What’s it about?
This is the story of Evan and Julia, college sweethearts who move to New York post-graduation to start their adult life together. Yet the course of true love never did run smooth, and life starts getting in the way.
The tagline for this novel is “a New York love story” but that is only half true. Yes, it is a love story, between Evan and Julia, and between both of them and New York, but it’s also a coming of age story. Indeed, the word “bildungsroman” repeatedly sprang to mind*.
In terms of the story, I’ll admit that when I started the book, I wasn’t convinced by the prologue. The introduction is meant to pull you into the story, but I found it did the opposite. I felt like I had all I wanted from the book in those first paragraphs, and I didn’t really feel like investing more. But I’m very glad I did.
The thing I loved most about this book was the sense of place. Pitoniak has this incredible gift for conveying location in a few words. The noting of how the light plays off Manhattan windows, the sticky dust of summer in the city, the East River rippling like velvet; these all tied the action so securely to the city that it is a character in its own right. It is clear that Pitoniak has an deep affection for the city that runs beneath her words like a heartbeat.
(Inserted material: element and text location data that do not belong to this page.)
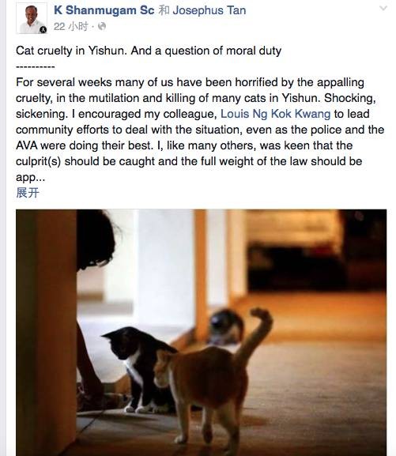Open the post options chevron dropdown
The height and width of the screenshot is (456, 396).
pos(383,8)
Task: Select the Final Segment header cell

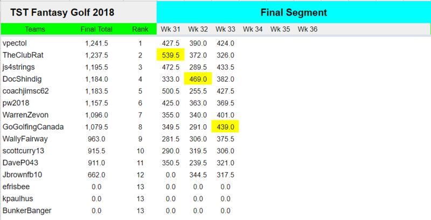Action: pyautogui.click(x=294, y=12)
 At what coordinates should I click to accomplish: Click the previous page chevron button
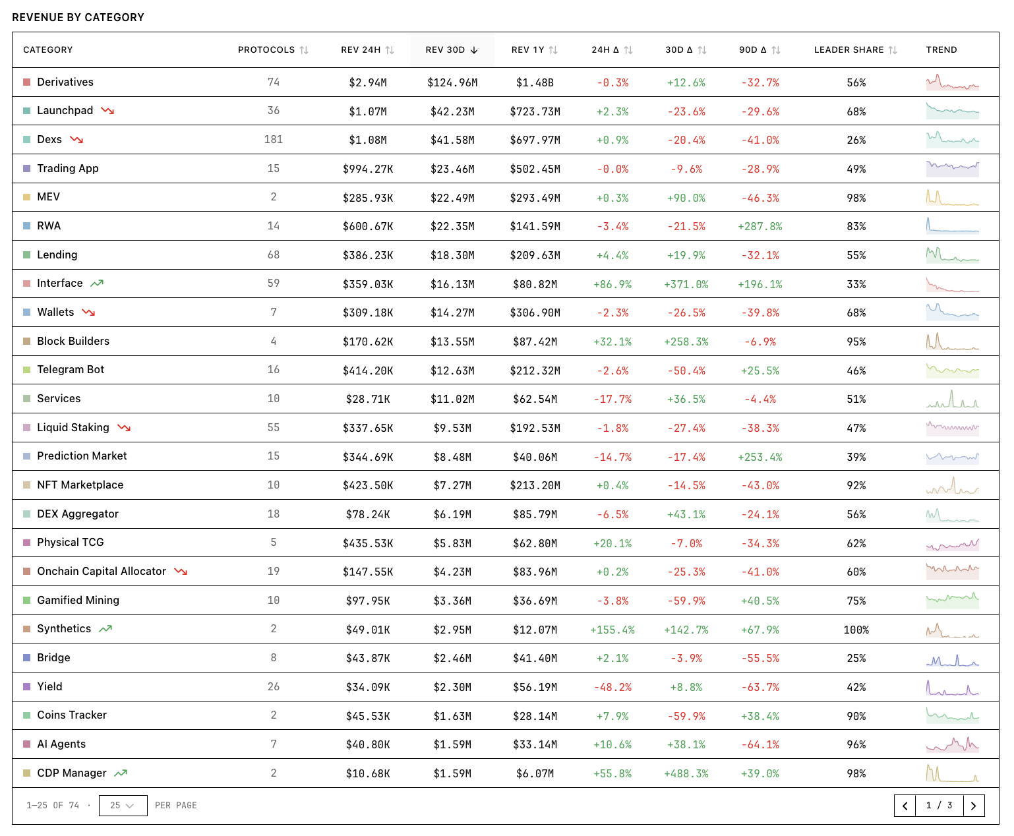pyautogui.click(x=905, y=805)
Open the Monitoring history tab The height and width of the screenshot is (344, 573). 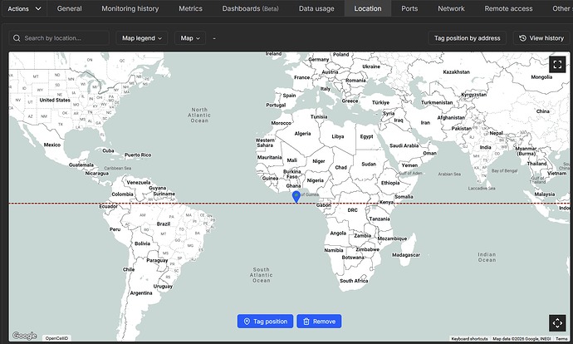pos(130,8)
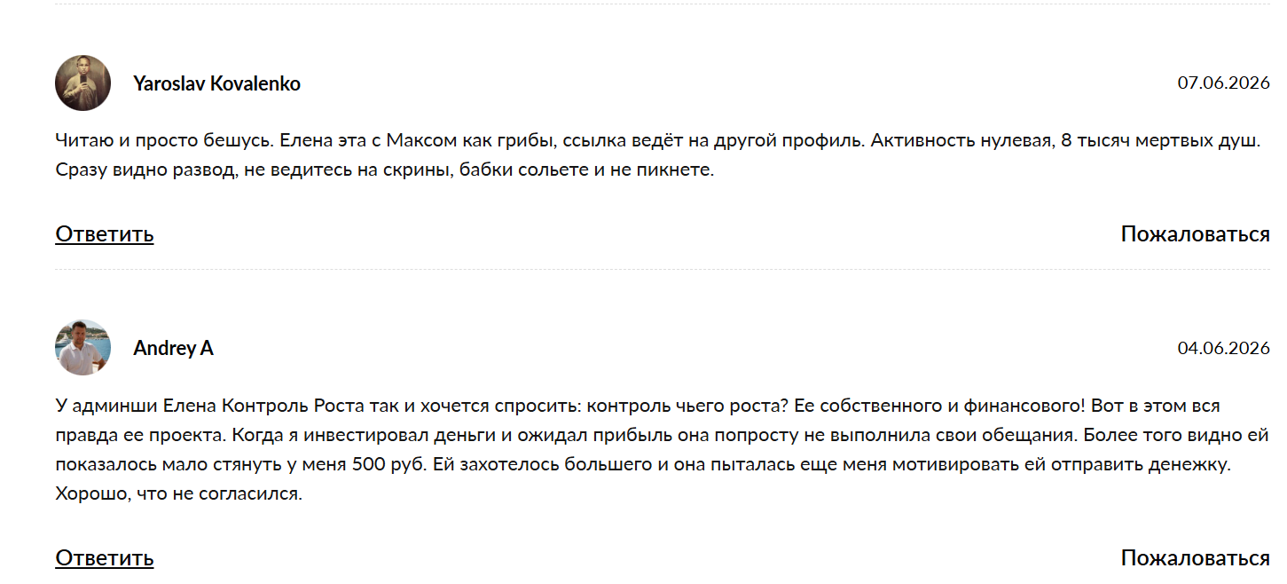Click the sentence starting "Сразу видно развод"

click(x=385, y=170)
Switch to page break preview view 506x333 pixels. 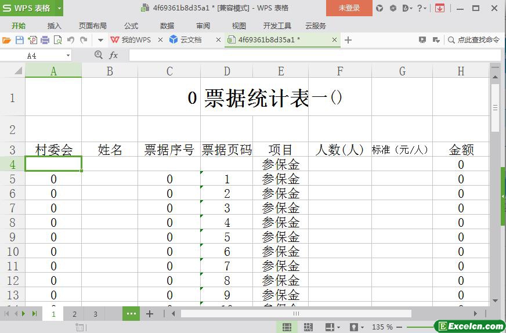pyautogui.click(x=308, y=327)
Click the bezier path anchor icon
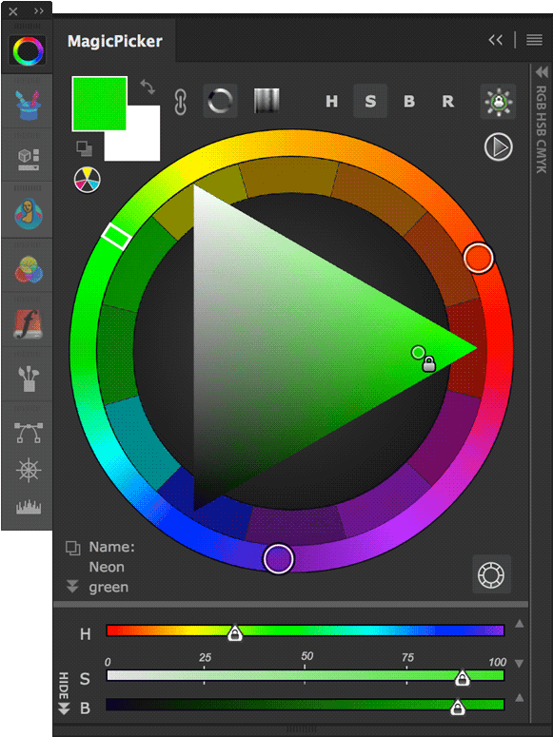 (29, 433)
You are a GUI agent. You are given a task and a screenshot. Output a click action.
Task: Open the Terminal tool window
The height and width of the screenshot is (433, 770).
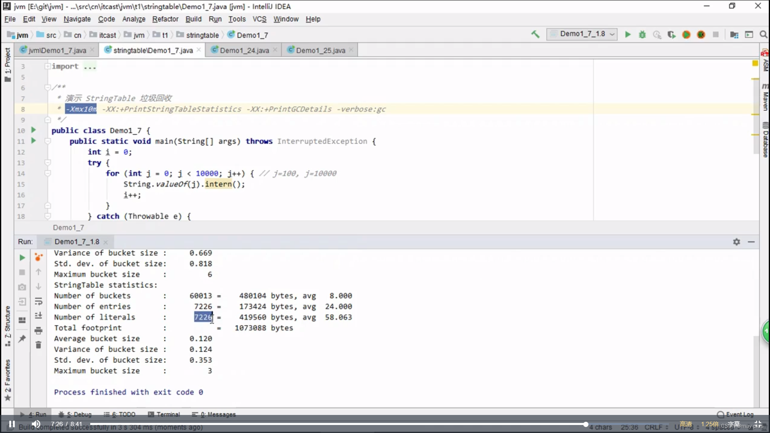[164, 414]
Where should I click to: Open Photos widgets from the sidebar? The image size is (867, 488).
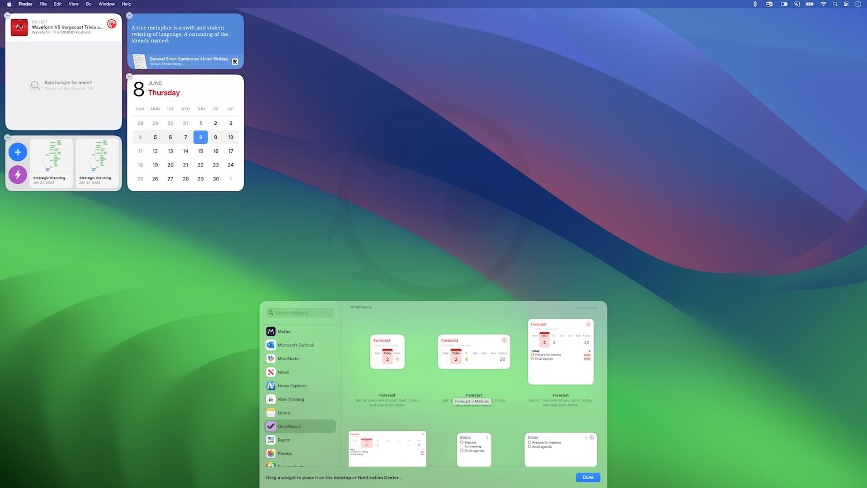(x=284, y=453)
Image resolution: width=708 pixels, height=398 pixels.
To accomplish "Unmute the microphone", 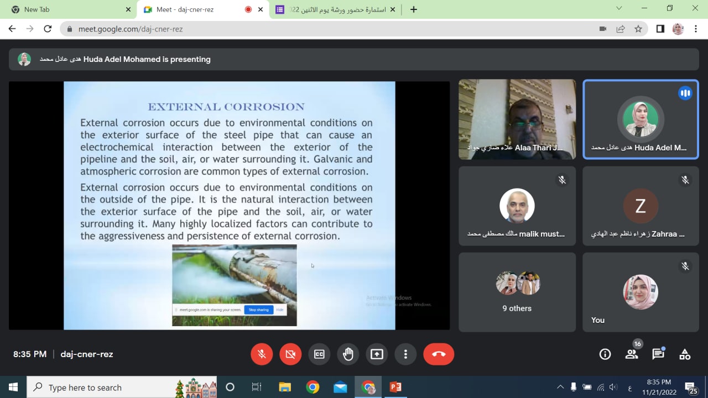I will (262, 354).
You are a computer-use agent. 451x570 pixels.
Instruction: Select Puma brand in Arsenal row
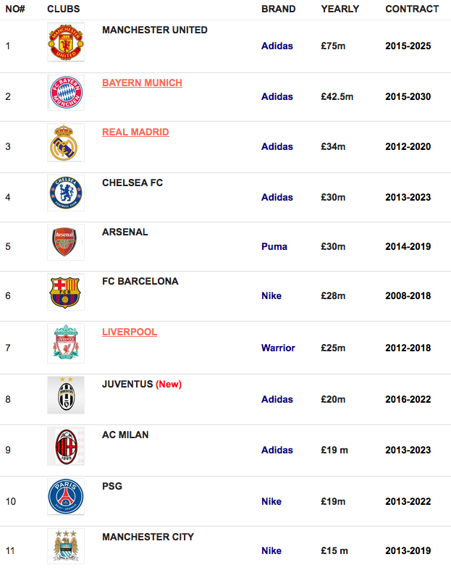click(274, 246)
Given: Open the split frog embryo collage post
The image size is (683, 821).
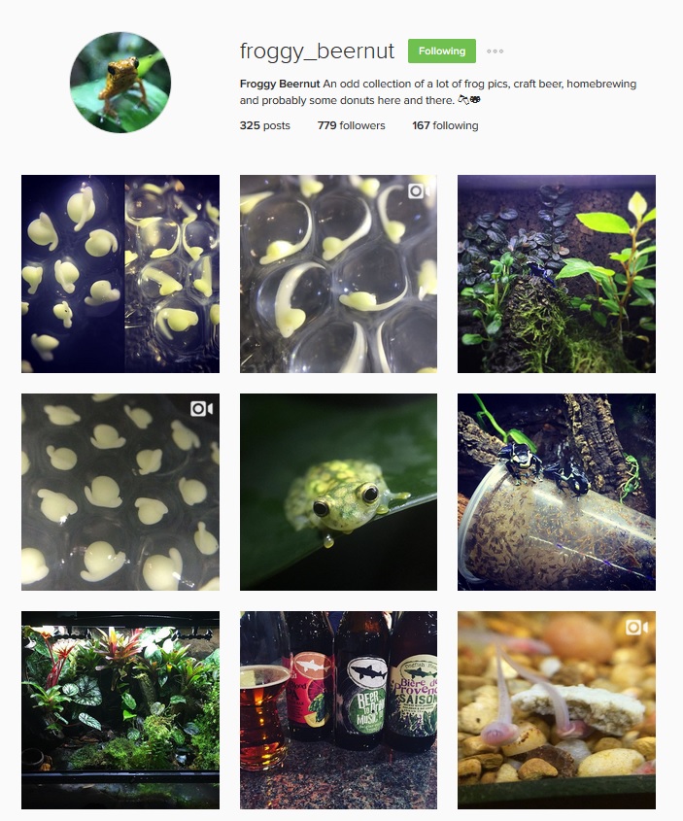Looking at the screenshot, I should pyautogui.click(x=120, y=274).
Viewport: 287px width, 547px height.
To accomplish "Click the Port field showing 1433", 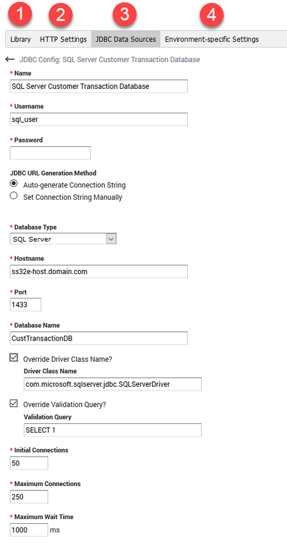I will (x=26, y=305).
I also identified with the graduate malaise experienced by the characters in the story. The sense that you are rudderless, that you don’t know which road you should be travelling, comes across so strongly that I wondered if the author was drawing on personal experience. Although I imagine that the terrible decisions that they make are particular to them!
Would I recommend it?
Yes, for sure. It’s very refreshing. Read if you’re a fan of Liza Klaussman, or have ever not known what to do with your life, or actually just love New York City.
The Futures by Anna Pitoniak is published by Michael Joseph priced £12.99. The paperback comes out on 17th May 2018 priced £7.99.
I received an advance copy to review thanks to NetGalley.
*Possibly the first time I’ve used that word since I graduated from my expensive English Literature degree 5 years ago. How about that cost per use, eh?